25. Tampoco hay movimiento, pues lo que se mueve, o se mueve en donde está o en donde no está: en donde está no se mueve, ni menos se mueve en donde no está: luego no hay movimiento. Quitan igualmente las disciplinas diciendo: si se enseña algo, o lo que es se enseña porque es, o lo que no es porque no es: no se enseña lo que es porque es, pues la naturaleza de todas las cosas que son a todos está patente y todos la conocen; ni menos lo que no es porque no es, pues a quien no es nada le sobreviene, ni aun el ser enseñado. Dicen asimismo que no hay generación, pues no se engendra lo que es, puesto que ya es; ni lo que no es, puesto que no existe, y lo que no existe, ni es ni le aconteció el ser hecho. Que nada hay bueno o malo por naturaleza, porque si hubiese algo bueno o malo por naturaleza, debería ser bueno o malo para todos, como, por ejemplo, la nieve, fría para todos; ninguna cosa es buena o mala comúnmente para todos: luego no hay cosa buena o mala por naturaleza. Porque o se ha de llamar bueno todo lo que alguno juzga bueno, o no todo; es así que no todo se ha de llamar tal, pues una misma cosa es por alguno juzgada buena, v.gr., el deleite, que Epicuro lo tiene por bueno, y Antístenes por malo; luego sucedería que una misma cosa sería buena y mala. Si no todo lo que uno juzga bueno lo llamamos tal, será fuerza discernamos las opiniones; esto no es admisible, por causa de la igualdad de fuerza en las razones: luego se ignora qué cosa es buena por naturaleza.

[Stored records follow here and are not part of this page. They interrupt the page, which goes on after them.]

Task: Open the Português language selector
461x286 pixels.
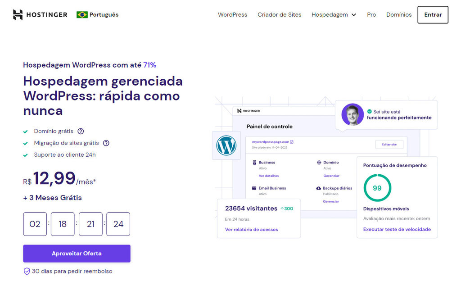Action: pos(98,15)
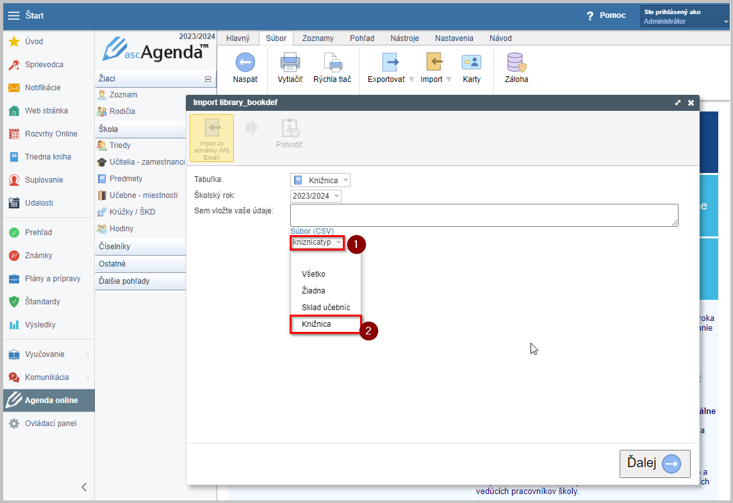Open the Tabuľka Knižnica dropdown
This screenshot has height=503, width=733.
320,180
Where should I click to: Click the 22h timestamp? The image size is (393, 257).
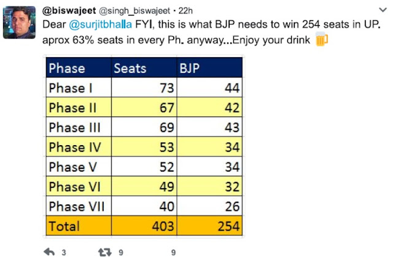[185, 11]
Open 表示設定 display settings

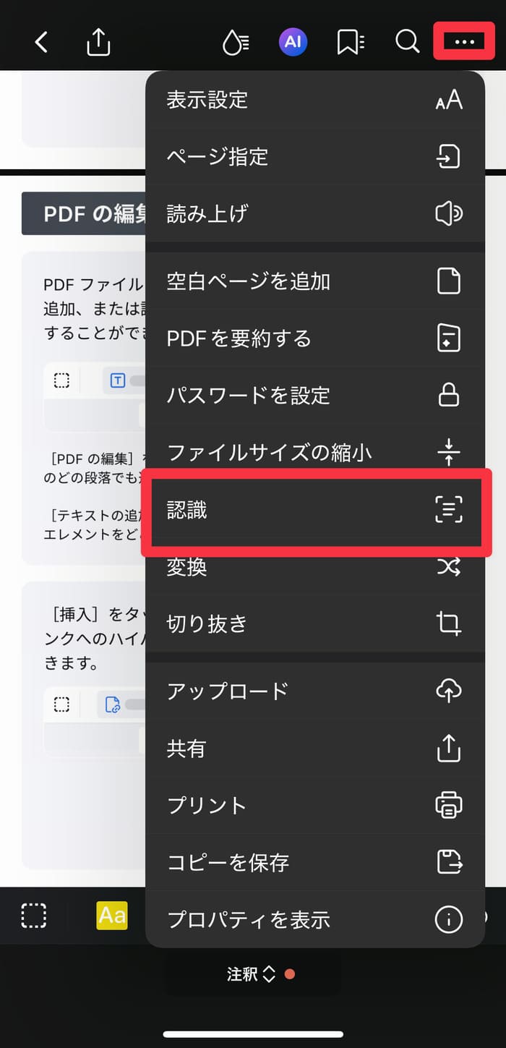(x=315, y=99)
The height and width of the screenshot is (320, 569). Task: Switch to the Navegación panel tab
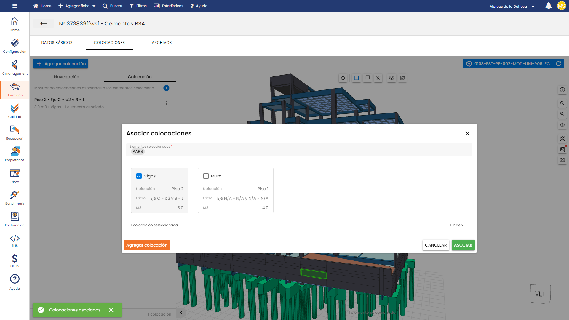click(x=66, y=77)
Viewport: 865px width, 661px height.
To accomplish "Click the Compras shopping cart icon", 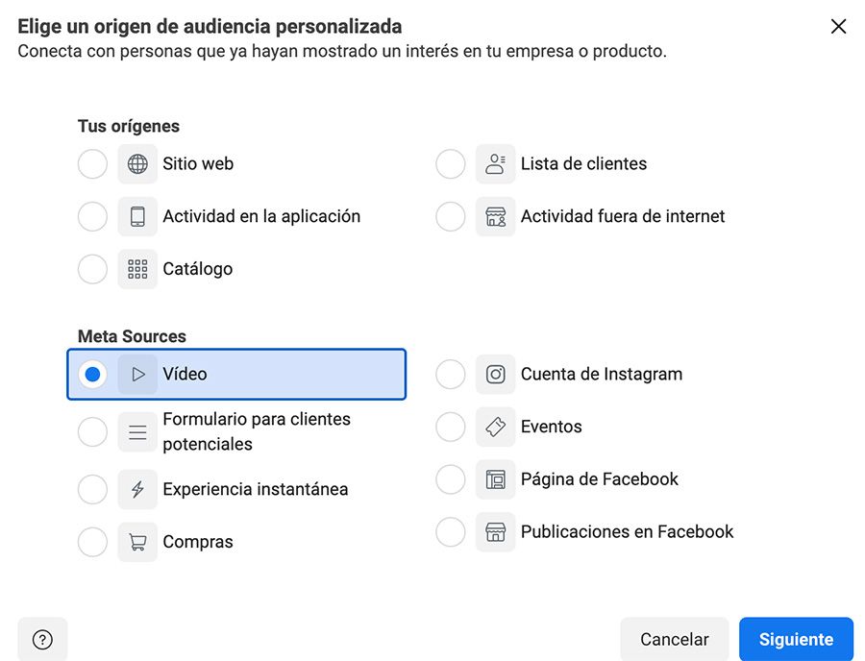I will (137, 541).
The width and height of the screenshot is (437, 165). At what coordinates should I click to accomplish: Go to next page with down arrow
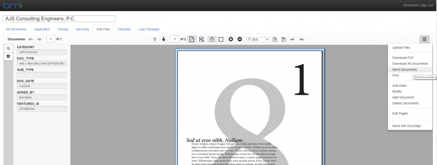click(163, 40)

26. Todo el modo u orden de las elecciones se puede ver en los escritos que han quedado, porque aunque Pirrón mismo no dejó obra alguna, sus discípulos Timón, Enesidemo, Numenio, Nausifanes y otros las dejaron. Contradicen a esto los dogmáticos diciendo que los tales comprenden o resuelven y tienen dogmas, pues sólo con que disputan consta que comprenden, y solamente con que afirman establecen dogmas. En efecto, cuando dicen que nada definen, y que para toda razón hay otra opuesta, ya definen esto mismo por lo menos, y lo establecen por dogma. Responden a éstos diciendo: «Acerca de las cosas que como hombres padecemos lo confesamos, pues que hay día, que vivimos, y muchas otras cosas a todos manifiestas, lo sabemos; pero acerca de las cosas que los dogmáticos establecen por raciocinio, diciendo que las comprenden, suspendemos el asenso como inciertas, y sólo admitimos las pasiones. Confesamos también que vemos, y conocemos que entendemos; pero cómo vemos o cómo entendemos, lo ignoramos. Que esto, v.gr., aparezca blanco, lo decimos narrativamente, mas no estableciendo que realmente lo sea. Acerca de la frase: Nada defino, y semejantes, decimos que por ellas no establecemos dogmas, no siendo lo mismo que decir: el mundo es esférico; pues esto es incierto, y aquéllas son admitidas y confesadas. Con decir, pues, no definir nada, tampoco definimos esto mismo.»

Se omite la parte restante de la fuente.